Age verification is something mail-order vendors have struggled with for years, and mostly given up on. But E-tailers can no longer use impossibility as an excuse. A recent federal law requires age-verification for tobacco sold online—and other age-controlled items can’t be far behind.
In the California case last week, a Fresco father noticed that his son was getting a stream of packages from Amazon after the holiday. He insisted the lad open one of the boxes in his presence, which is when he discovered parts for a hookah and that along with the rest of the Middle Eastern water pipe, tobacco was also on its way. Dad notified the local media, along with the local police and D.A. (And yes, the kid has been grounded forever.)
Let’s leave aside the problem of Amazon and its third-party partners, who Amazon always claims are the actual sellers of any problem items. And let’s ignore the fact that the 14-year-old used a giftcard for the purchase; payment cards used to be a reasonably reliable indicator that the customer was an adult.
For E-Commerce sites offering anything that might be age-restricted for some customers, federal and state laws have gotten much tighter since the days when a mail-order company could just say, “We asked his age. How could we possibly know he lied?”
But as annoying as it is, technology has changed that from a rhetorical question to one that chains may have to answer in court.
For tobacco products, a year-and-a-half-old federal law dubbed the Prevent All Cigarette Trafficking (PACT) Act spells out explicitly what retailers have to do when they’re selling to customers they don’t see face to face. The law’s main purpose is to make sure federal and state taxes are paid on cigarettes. But there’s also an age-verification requirement.

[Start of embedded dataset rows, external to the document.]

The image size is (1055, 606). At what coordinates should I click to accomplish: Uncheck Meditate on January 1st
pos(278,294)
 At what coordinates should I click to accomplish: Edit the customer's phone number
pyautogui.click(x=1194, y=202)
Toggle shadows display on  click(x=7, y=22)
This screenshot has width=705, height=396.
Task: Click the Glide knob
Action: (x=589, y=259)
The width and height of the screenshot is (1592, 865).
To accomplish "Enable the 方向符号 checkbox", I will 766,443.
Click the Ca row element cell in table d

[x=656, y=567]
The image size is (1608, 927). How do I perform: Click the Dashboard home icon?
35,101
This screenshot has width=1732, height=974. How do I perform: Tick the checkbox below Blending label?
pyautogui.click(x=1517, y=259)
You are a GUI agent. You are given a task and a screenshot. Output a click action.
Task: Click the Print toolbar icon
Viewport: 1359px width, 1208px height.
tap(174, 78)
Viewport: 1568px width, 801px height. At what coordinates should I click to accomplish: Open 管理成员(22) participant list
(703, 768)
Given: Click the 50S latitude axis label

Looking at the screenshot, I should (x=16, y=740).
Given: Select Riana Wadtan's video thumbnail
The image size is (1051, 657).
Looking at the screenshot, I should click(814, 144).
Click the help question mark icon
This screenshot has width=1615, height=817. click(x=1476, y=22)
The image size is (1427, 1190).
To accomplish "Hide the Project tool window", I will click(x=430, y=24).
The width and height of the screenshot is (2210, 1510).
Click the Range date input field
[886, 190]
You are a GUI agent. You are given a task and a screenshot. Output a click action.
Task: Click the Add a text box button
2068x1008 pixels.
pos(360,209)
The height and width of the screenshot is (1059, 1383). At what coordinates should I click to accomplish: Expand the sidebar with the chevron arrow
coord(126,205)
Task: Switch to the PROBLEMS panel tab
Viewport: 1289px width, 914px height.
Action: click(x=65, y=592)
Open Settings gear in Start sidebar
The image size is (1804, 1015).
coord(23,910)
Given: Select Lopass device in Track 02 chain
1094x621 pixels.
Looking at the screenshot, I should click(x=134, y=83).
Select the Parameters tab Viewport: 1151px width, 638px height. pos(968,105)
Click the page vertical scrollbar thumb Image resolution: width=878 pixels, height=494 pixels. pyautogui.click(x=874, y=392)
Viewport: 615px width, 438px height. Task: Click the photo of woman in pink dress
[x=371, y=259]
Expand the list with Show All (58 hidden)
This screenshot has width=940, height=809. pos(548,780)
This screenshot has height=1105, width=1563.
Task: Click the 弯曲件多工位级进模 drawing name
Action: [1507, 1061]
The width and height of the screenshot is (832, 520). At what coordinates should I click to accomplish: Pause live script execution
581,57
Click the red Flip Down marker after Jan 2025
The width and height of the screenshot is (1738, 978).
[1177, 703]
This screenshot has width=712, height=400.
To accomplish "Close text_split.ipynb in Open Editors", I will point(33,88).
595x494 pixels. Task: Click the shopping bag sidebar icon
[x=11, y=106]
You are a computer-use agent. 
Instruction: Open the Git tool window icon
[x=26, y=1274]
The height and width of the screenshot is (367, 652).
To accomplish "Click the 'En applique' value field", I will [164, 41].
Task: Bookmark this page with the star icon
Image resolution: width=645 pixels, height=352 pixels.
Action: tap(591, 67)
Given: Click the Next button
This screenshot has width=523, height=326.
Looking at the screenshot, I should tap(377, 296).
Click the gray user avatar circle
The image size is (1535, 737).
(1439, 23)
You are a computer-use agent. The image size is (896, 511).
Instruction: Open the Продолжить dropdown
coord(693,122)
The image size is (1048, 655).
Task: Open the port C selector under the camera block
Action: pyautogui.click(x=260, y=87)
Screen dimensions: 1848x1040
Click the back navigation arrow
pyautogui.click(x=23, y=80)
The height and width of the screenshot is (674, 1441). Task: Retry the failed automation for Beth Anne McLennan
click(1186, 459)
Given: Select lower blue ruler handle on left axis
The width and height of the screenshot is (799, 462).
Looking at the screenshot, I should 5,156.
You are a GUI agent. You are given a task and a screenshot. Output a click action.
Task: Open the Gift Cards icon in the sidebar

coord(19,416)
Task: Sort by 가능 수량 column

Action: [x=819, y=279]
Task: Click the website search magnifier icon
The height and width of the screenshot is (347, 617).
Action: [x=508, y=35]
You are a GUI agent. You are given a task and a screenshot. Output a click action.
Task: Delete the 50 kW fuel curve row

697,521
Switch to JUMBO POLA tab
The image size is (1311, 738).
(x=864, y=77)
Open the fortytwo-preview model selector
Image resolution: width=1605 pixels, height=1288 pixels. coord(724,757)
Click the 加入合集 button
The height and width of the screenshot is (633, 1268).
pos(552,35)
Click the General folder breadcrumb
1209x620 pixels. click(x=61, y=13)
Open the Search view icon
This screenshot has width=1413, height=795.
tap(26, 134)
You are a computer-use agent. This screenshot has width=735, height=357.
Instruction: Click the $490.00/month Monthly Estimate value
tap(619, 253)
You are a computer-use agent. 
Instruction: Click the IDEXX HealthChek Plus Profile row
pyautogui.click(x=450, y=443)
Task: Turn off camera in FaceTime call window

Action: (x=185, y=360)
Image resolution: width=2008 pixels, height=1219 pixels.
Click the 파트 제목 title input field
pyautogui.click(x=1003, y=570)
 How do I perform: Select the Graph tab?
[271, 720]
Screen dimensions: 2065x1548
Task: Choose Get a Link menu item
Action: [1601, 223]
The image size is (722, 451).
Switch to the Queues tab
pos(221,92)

Here’s the main requirement: The seller “shall not accept a delivery sale order from a person without obtaining the full name, birth date and residential address of that person” and then running the information through “a commercially available database or aggregate of databases, consisting primarily of data from government sources, that are regularly used by government and businesses for the purpose of age and identity verification and authentication, to ensure that the purchaser is at least the minimum age required for the legal sale or purchase of tobacco products, as determined by the applicable law at the place of delivery.”
And it has a to use a third-party database, too.